# ACTIVITY
The pictures do not belong in the copy. Restate all of the records word for word.
________________
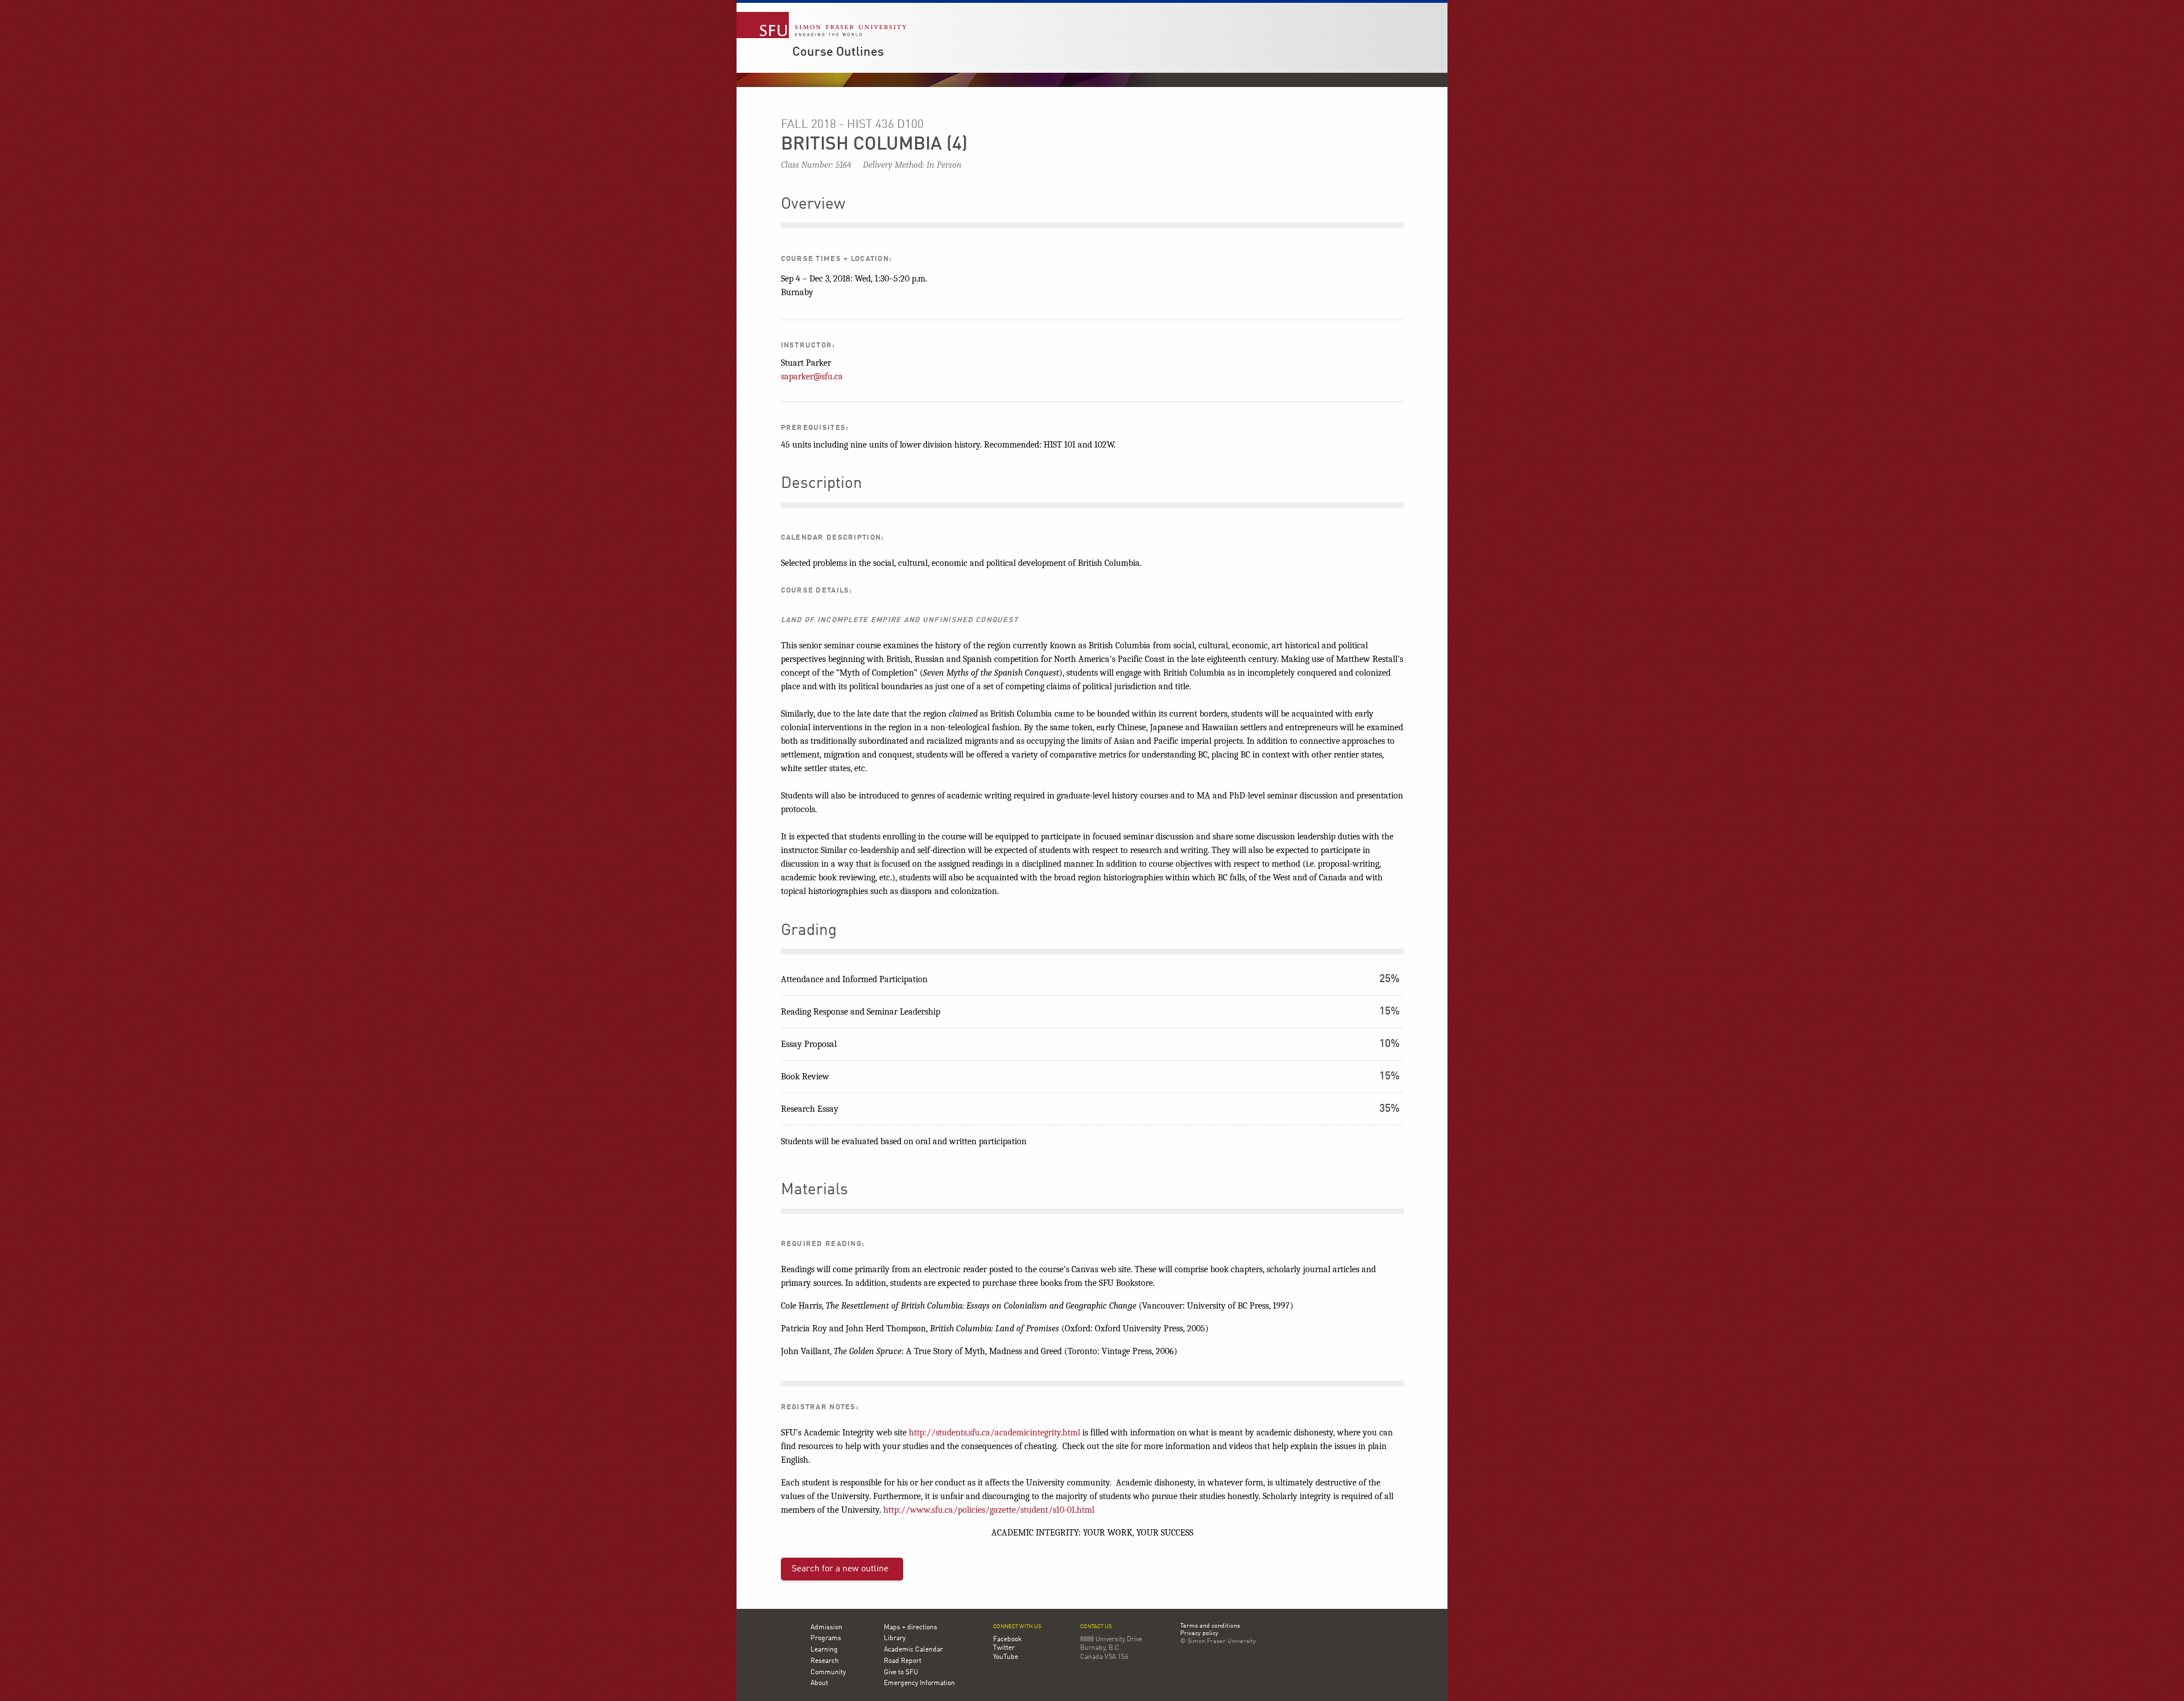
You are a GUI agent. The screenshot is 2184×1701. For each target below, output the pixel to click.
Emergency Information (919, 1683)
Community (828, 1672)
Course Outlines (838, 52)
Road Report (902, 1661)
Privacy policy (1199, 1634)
________________
# EXERCISE OUTPUT
You are a GUI agent. The screenshot is 2184×1701. For each target below, output the pixel to click.
Emergency Information (919, 1683)
Community (828, 1672)
Course Outlines (838, 52)
Road Report (902, 1661)
Privacy policy (1199, 1634)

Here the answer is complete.